-- Men, Much More Than Women --

I think there is a lot of substance to your idea about marriage and divorce. Male and female roles have certainly gone through a lot of change. George Gilder, in his book, Men and Marriage, maintains that men, much more than women, have sexual identities imposed upon them by society. A woman's sexual identity is more clearly defined by her body. Women have babies. Men have to do things. These things that men are supposed to be doing have been in constant flux since the late 1960's - be tough, be emotionally responsive, be a breadwinner, be a high achiever, take time for babies, protect women, don't compete with women, compete with women, be equal.

Overall I think the rate of marriage is going down, following Europe's lead. More people simply cohabitate. Also, the statistics on marriage and divorce are skewed. Prior to 1920 the death rate for women was higher. Many marriages ended by death. It was also easier for people to simply abandon a marriage. A person could just leave the state and never be heard from again. He (or she) might remarry some place else. Last of all, marriage used to be as much of an economic contract as an emotional one. As women have gained more economic autonomy they have been much more inclined to initiate divorce. It is my understanding that now more than half of all divorces are initiated by women.

I no longer believe any two human beings can have an "equal" relationship. The closer the relationship becomes the more significant the inequalities become. All people have their own "gravities."  The real question is whether a relationship is mutually beneficial to both parties.

I have come to believe that love really does make the world go round. When I say love I mean a state of synergy - like a fire. It is constantly changing and must be constantly sustained. When love exists, though, it's energy output exceeds that which was put into it. Thus, two or more parties enter into a relationship in which everyone benefits. If any party is diminished by the relationship it is not love. The relationship is a destructive one. Some are so deadly that they diminish everyone involved. Some are merely predatory.

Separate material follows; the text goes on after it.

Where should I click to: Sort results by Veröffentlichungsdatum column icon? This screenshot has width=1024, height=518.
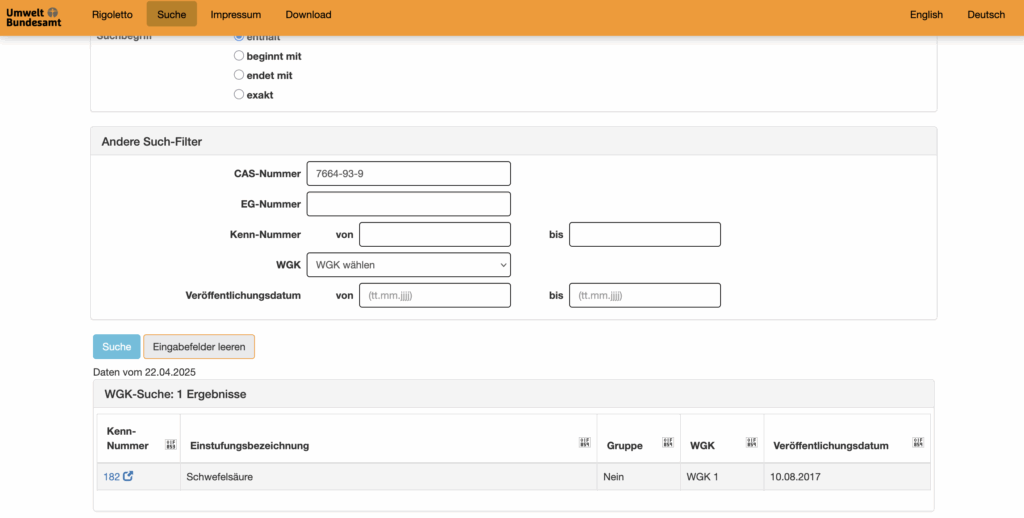[x=918, y=443]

So, for a graphic example, think of a binary star. The two bodies are not equal, but they find an equilibrium or center of balance. This is different than a star that merely sucks other bodies into it.

The fact is that nature tends to push women to seek men who are their superior. It is a dirty trick if we look at it from a feminist perspective. But nature doesn't give a hoot about ideology. It wants to ensure survival of the species. So a woman seeks the benefit of a strong male - stronger than she is. So now, though women want to make just as much as men, they want to have sex with a man who makes more than they do. They will settle for less, provided the man offers other benefits, as she sees it.

This habit starts early. Nature brings women in to sexual maturity before boys. So as soon as a woman emerges from girlhood and starts to be interested in men, she looks around for material. That material is NOT her age mates. No, the sexually aware boys are at least three years older than she. They are intellectually, athletically, and socially more advanced. This pattern persists throughout her life.

Some women resent the kind of dependency and patronage this can breed - but they can't help themselves. Look at the men in whom women are continually attracted - socially dominant males.